Плюс люди чувствуют, когда в голове у другого что-то есть. Это тоже влияет на отношение. Кто-то стремится что-то узнать, кого-то это раздражает. Но в основном стараются не проявлять агрессию.

Много ли, по вашим наблюдениям, в СИЗО и в колонии невиновных?

Очень многие сидят не за свое. В основном люди говорят о том, что определенные действия не должны караться. Например, в других странах какое-то количество наркотиков не считается преступлением. Или что им навесили лишних эпизодов, к которым они не имеют отношения. Но определенный процент невиновных, конечно, есть. Особенно по экономическим статьям, когда людей сажают просто чтобы освободить под кого-то место, отжать бизнес. Но поймите — я же слышал только то, что человек считал нужным рассказать.
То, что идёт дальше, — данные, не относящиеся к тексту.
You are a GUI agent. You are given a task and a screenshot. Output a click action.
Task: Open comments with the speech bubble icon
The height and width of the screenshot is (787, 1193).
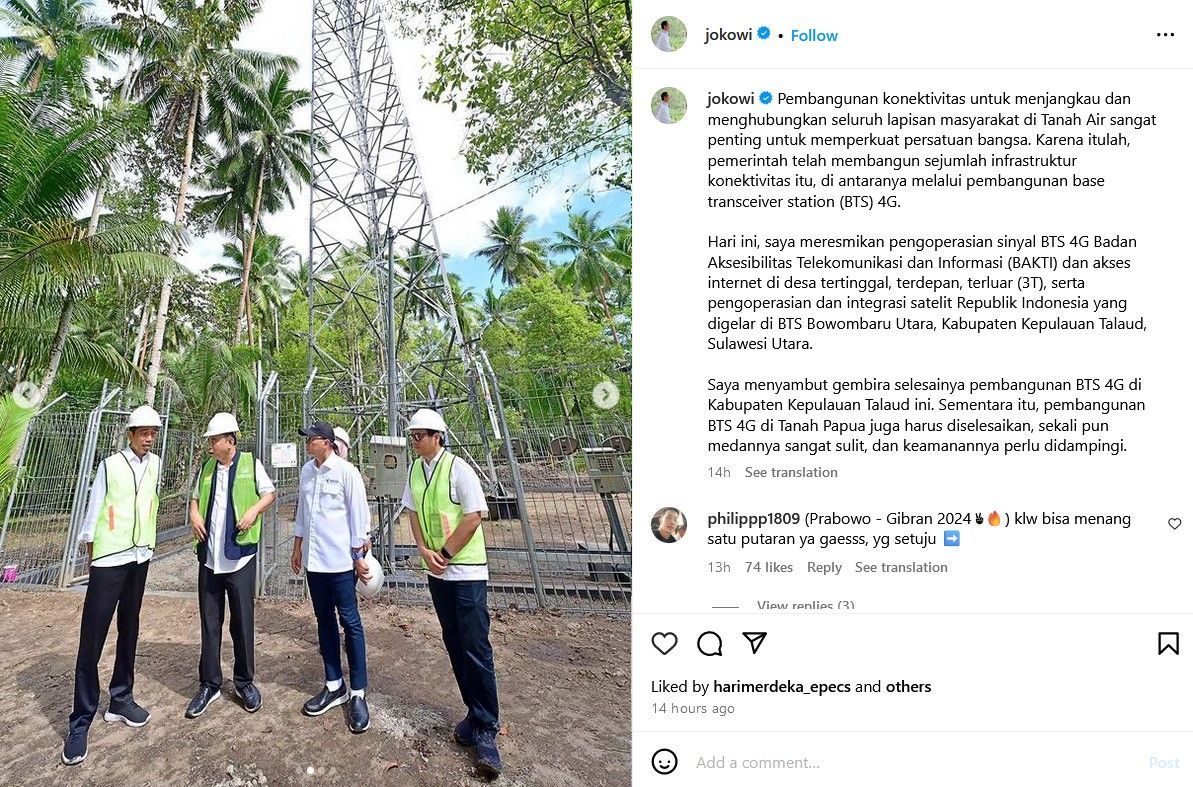(x=709, y=644)
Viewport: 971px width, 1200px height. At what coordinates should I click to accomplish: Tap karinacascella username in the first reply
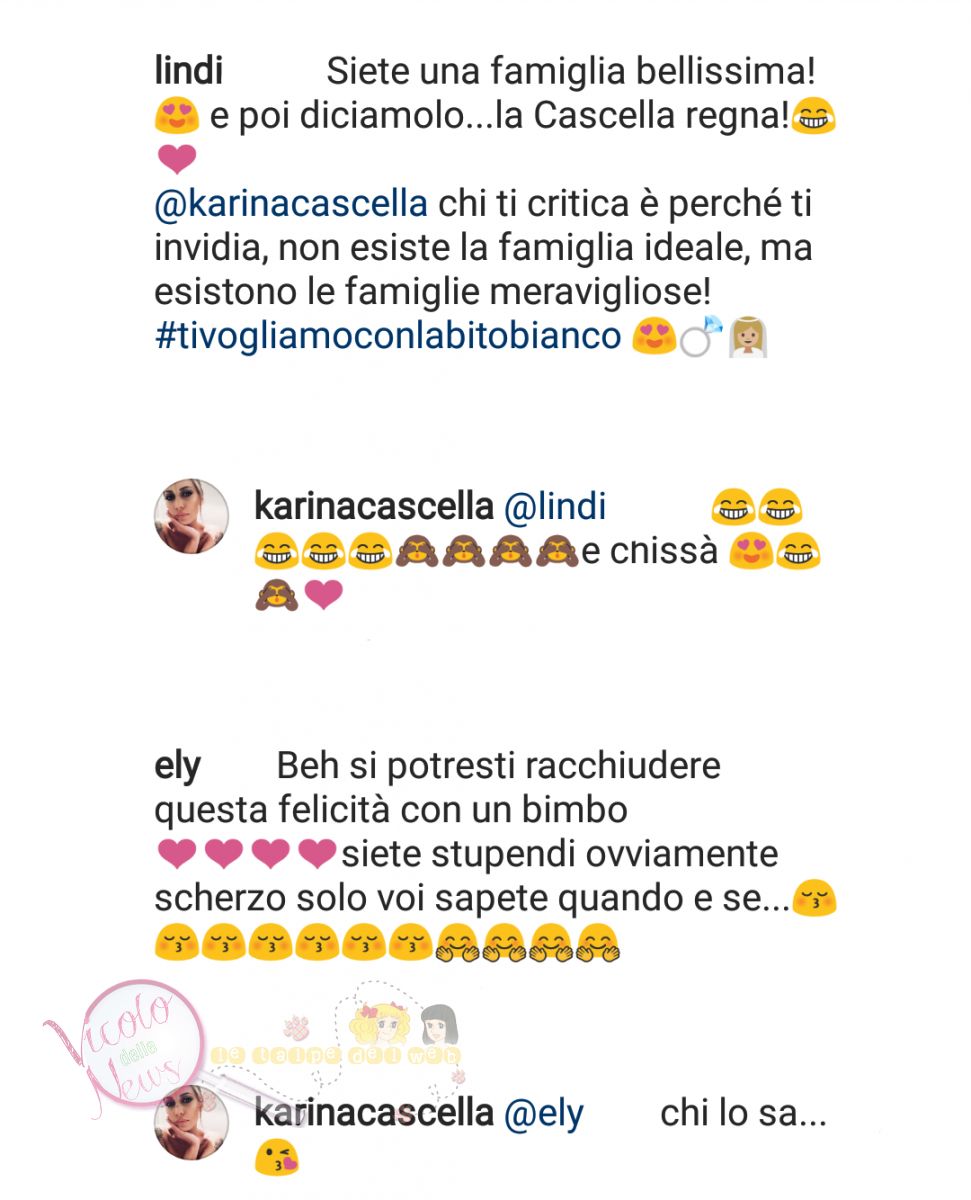[x=374, y=507]

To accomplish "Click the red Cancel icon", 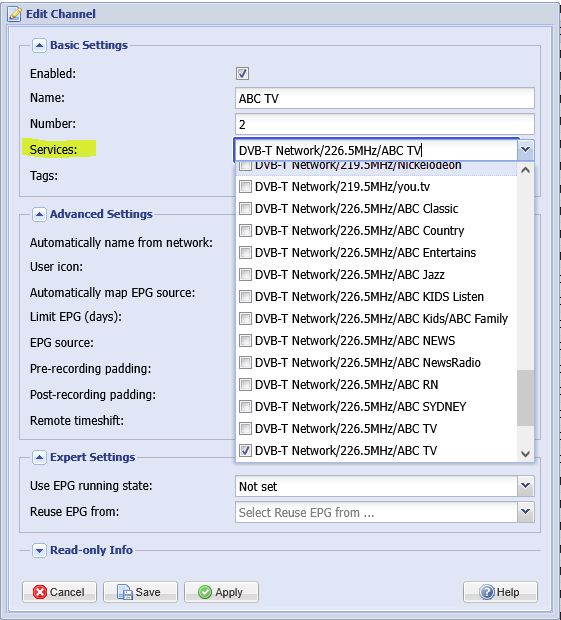I will [40, 592].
Люди в колонии и СИЗО сильно отличаются от общества в целом?

Конечно. Первая камера у меня была на восемь человек. Семеро из них по 228-й статье ("Незаконные приобретение, хранение, перевозка, изготовление, переработка наркотических средств" — прим. Каспаров.Ru). Очень большая ошибка — считать, что тюрьма — это срез общества. Поэтому должны быть специальные методики восстановления личности.

Какие?

Меня на освобождение позвали где-то в 9:40, в 10:02 я был уже за воротами. За это время я вряд ли мог пройти какую-то ресоциализацию.

Прежде чем человека выпускать на волю, он должен какую-то часть срока провести в других условиях, нужна реальная помощь специалистов, а не тех психологов, что там есть, носят погоны и пишут в характеристиках ахинею.
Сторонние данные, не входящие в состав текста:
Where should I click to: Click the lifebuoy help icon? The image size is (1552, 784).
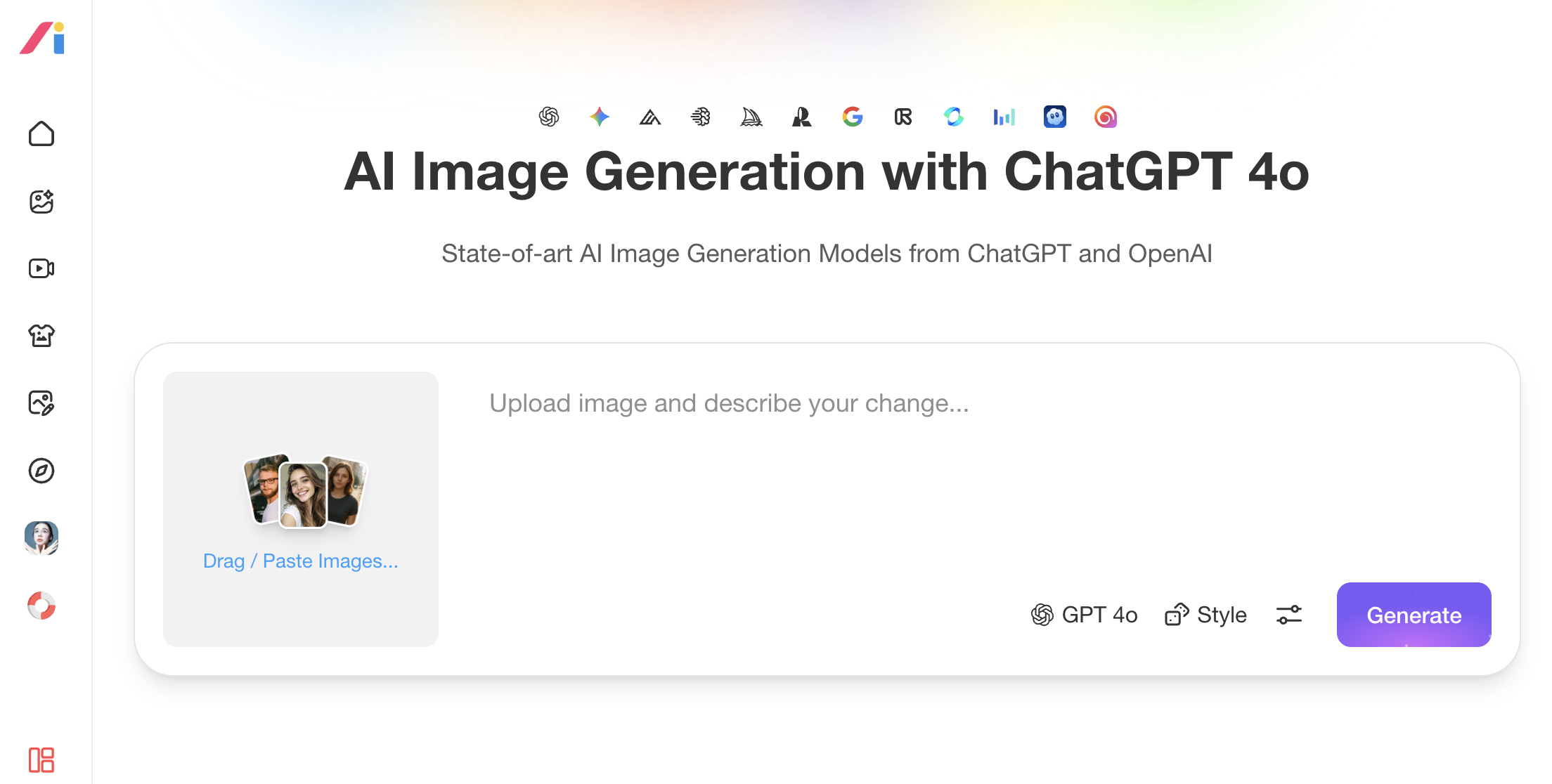[41, 606]
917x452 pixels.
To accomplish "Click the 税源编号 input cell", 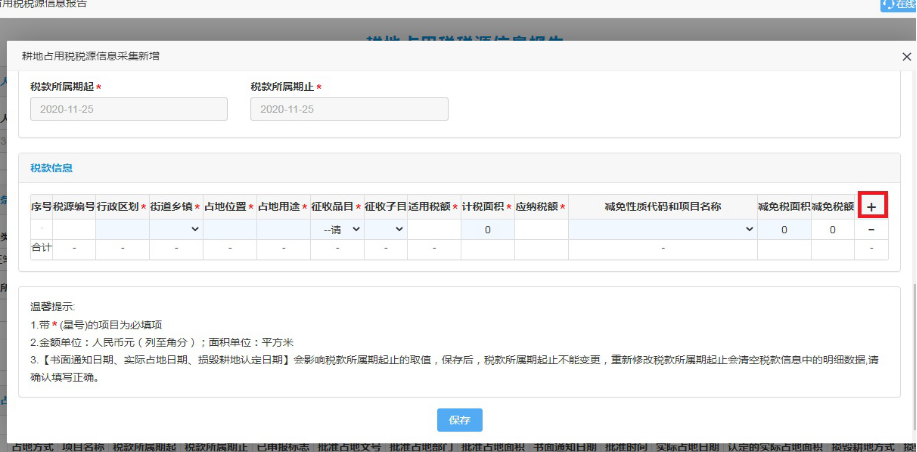I will 74,229.
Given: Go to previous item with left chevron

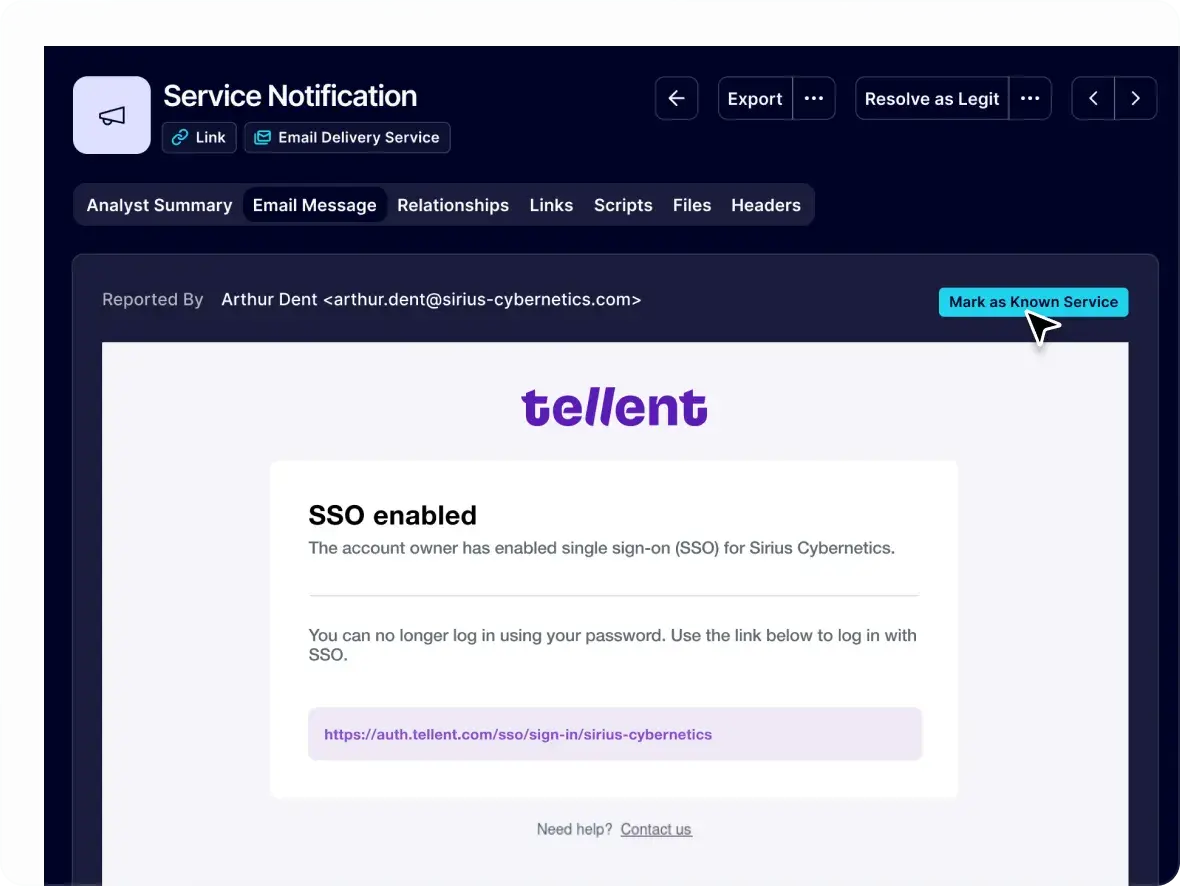Looking at the screenshot, I should coord(1093,99).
Моим подельникам, ребятам далеко не глупым, у которых не разорваны социальные связи, и то было тяжело. А что говорить, если выходит человек, которого все бросили? Работы у него нет, зачастую негде жить, и он всего боится. Какой у него будет следующий шаг? Снятие депрессии известным способом. После чего он так или иначе возвратится обратно. Чтобы такого не произошло, с ним нужно работать, готовить его к вольной жизни.